La partida más grande del plan, dotada con 1.340 millones de euros, se destinará al mantenimiento y la reposición de activos, con 287 nuevas actuaciones. Esta inversión busca reducir las incidencias y mejorar la robustez de una red que ha sufrido años de desinversión, como se ha evidenciado con el accidente de Gelida y los recientes incidentes en cadena.
Los proyectos más ambiciosos desde el punto de vista estructural suman 1.840 millones de euros y se centran en desdoblamientos de vía, como el de la R3, y en integraciones urbanas en municipios como Montcada i Reixac o Sant Feliu de Llobregat. Adicionalmente, las estaciones recibirán 740 millones de euros para remodelaciones integrales, incluyendo la accesibilidad y el desarrollo de la nueva estación de la Sagrera.
La modernización del parque móvil cuenta con 768 millones de euros para la incorporación gradual de 110 nuevos trenes, que permitirán reforzar frecuencias en líneas de alta demanda como la R1, la R2 y la R4. Además, se han presupuestado 25 millones de euros para mejorar la calidad del servicio y la información a los viajeros, un punto crítico durante la reciente crisis ferroviaria.

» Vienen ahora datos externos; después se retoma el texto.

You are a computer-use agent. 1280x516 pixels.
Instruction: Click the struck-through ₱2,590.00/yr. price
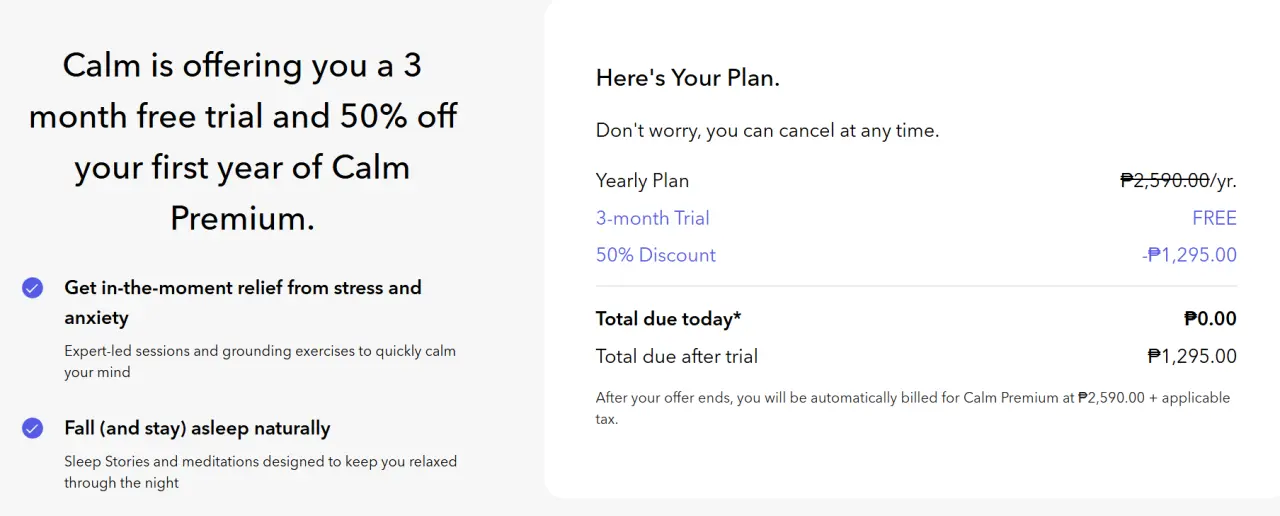tap(1178, 181)
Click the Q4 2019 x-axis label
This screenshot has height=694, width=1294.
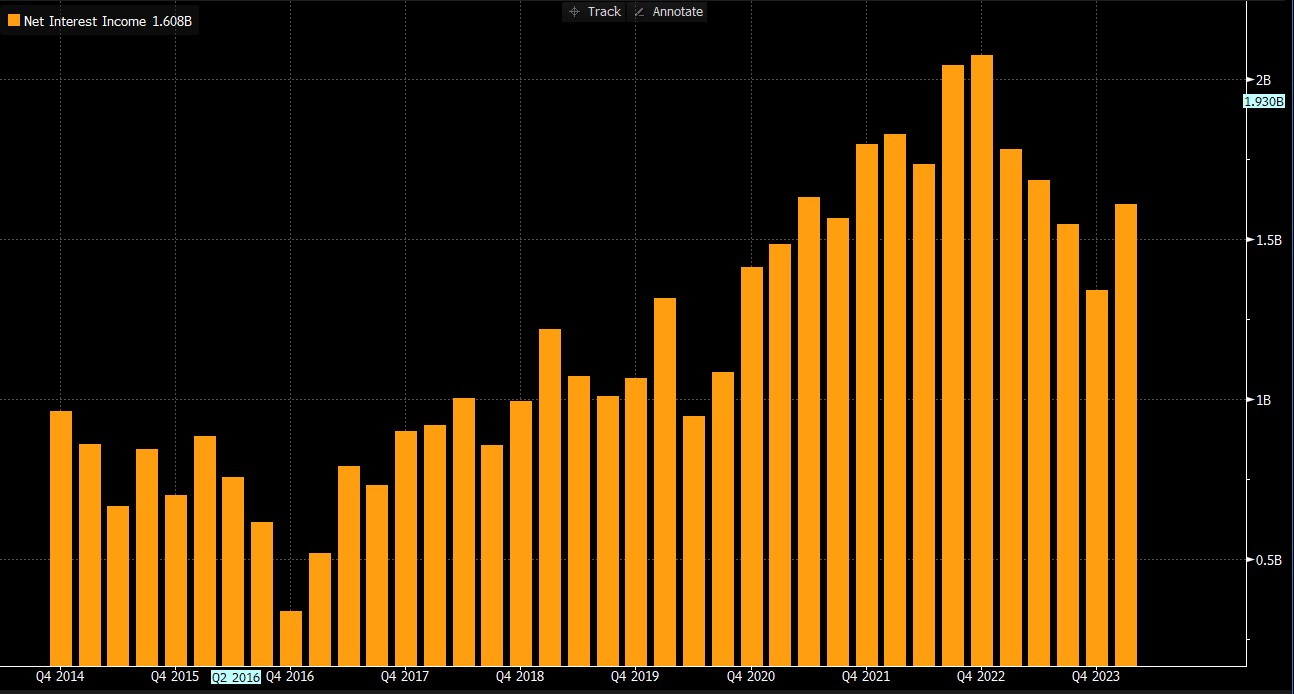(x=635, y=677)
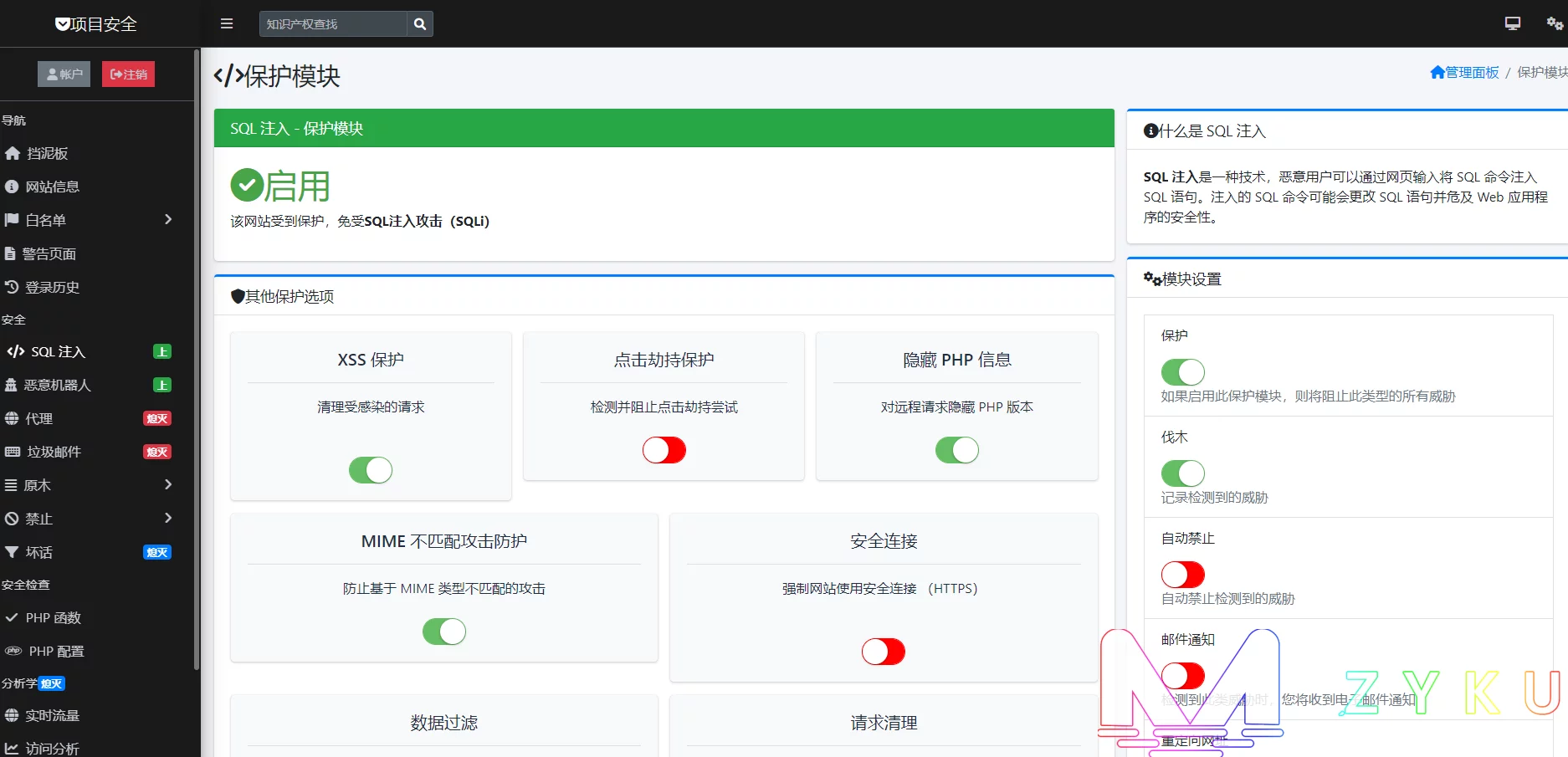Click the robot icon beside 恶意机器人
The image size is (1568, 757).
tap(11, 386)
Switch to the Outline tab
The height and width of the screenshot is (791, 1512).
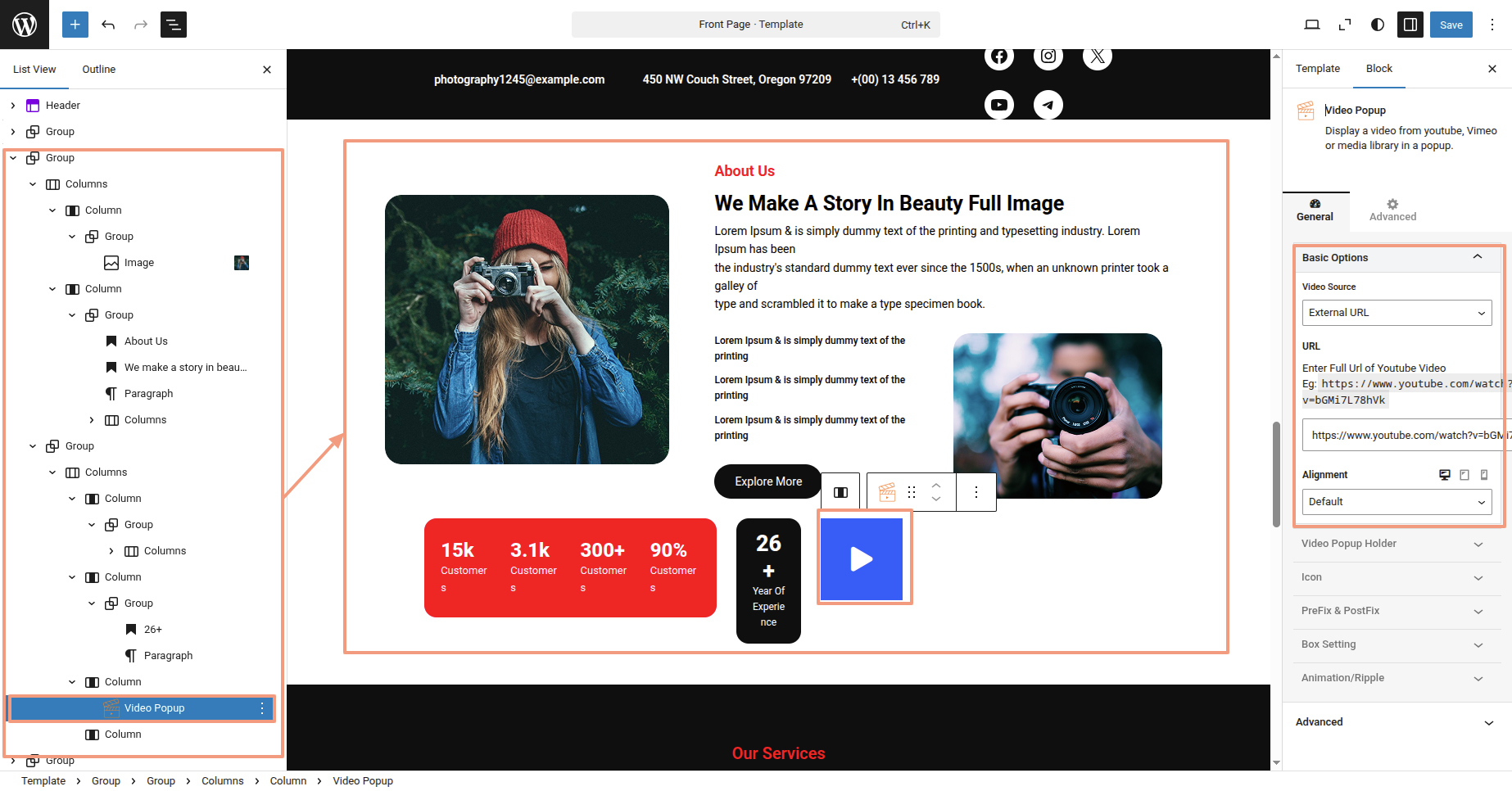tap(99, 70)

Otros capítulos clave incluyen la modernización de los sistemas ferroviarios, con la sustitución de enclavamientos eléctricos por electrónicos y la mejora de la señalización y telecomunicaciones. También se prevé una inversión de 637 millones de euros en vías de estacionamiento y talleres, una medida indispensable para apoyar el incremento de la nueva flota.